§ **YOUR GOAL**
Lines from the records below that contain the word "height" are to be copied out.

Segment Start: RECORDS FOR THE EXERCISE

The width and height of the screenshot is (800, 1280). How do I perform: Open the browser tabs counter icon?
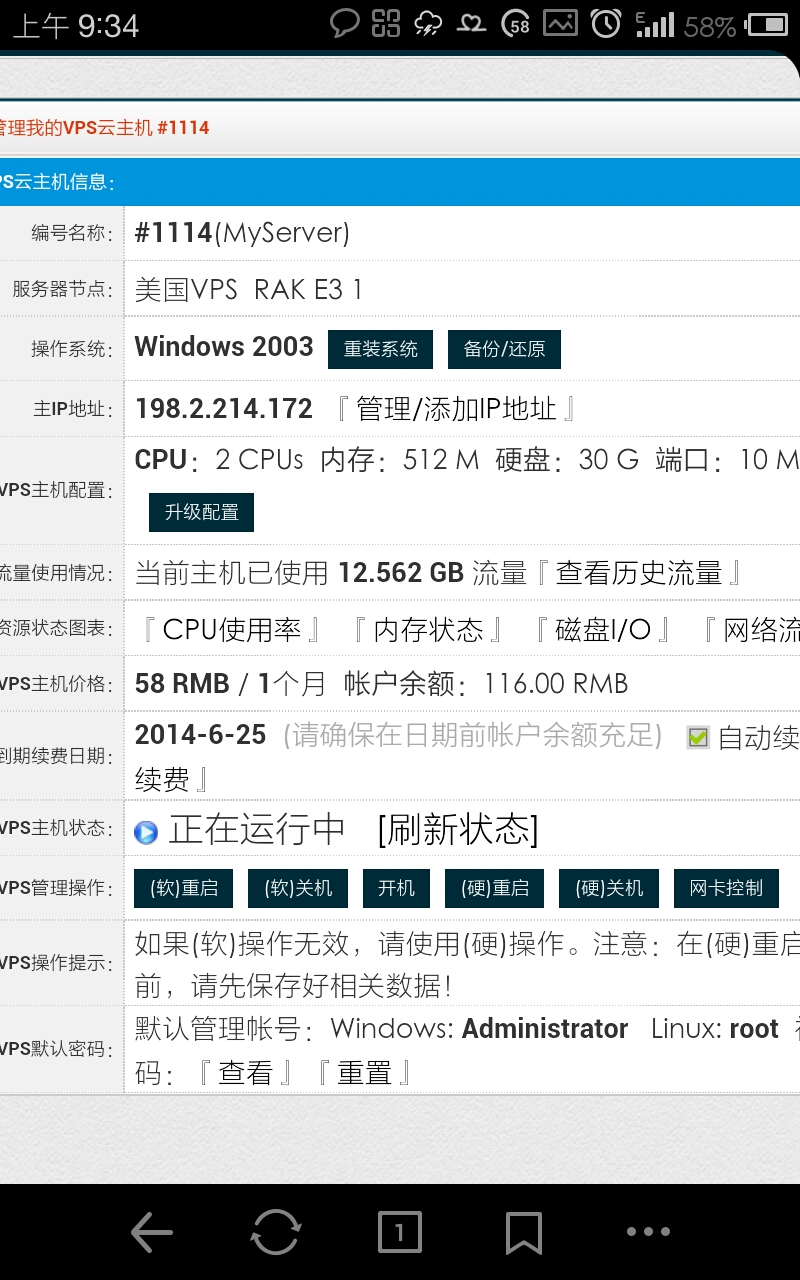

Segment End: RECORDS FOR THE EXERCISE
Segment Start: RECORDS FOR THE EXERCISE

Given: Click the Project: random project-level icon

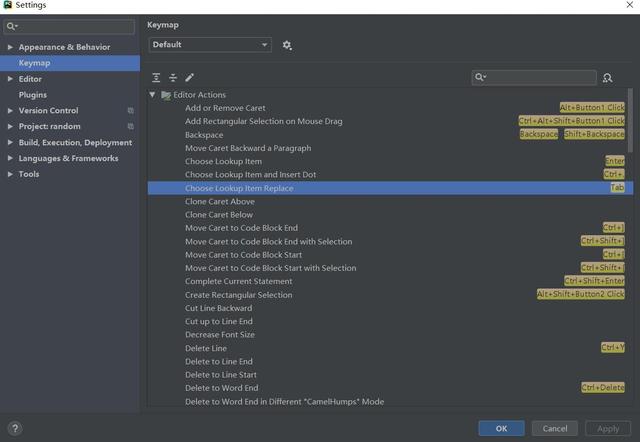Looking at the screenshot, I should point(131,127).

Segment End: RECORDS FOR THE EXERCISE
Segment Start: RECORDS FOR THE EXERCISE

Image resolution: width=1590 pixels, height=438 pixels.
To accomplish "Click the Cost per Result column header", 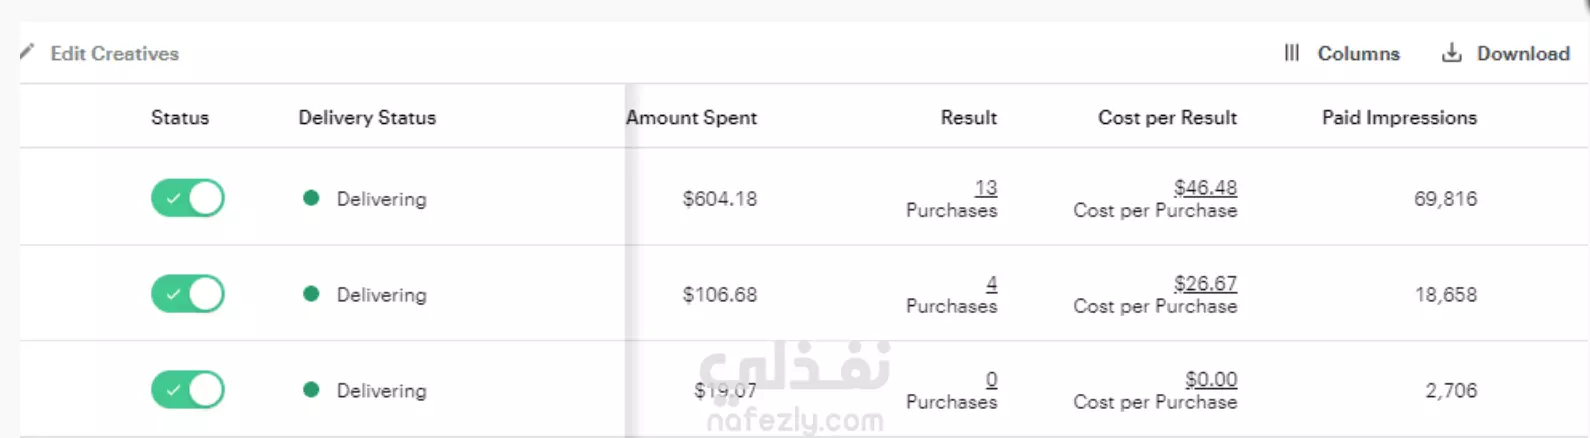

Segment End: RECORDS FOR THE EXERCISE

§ **OUTPUT**
The width and height of the screenshot is (800, 1280). How do I perform: Open the browser tabs counter icon?
Image resolution: width=1590 pixels, height=438 pixels.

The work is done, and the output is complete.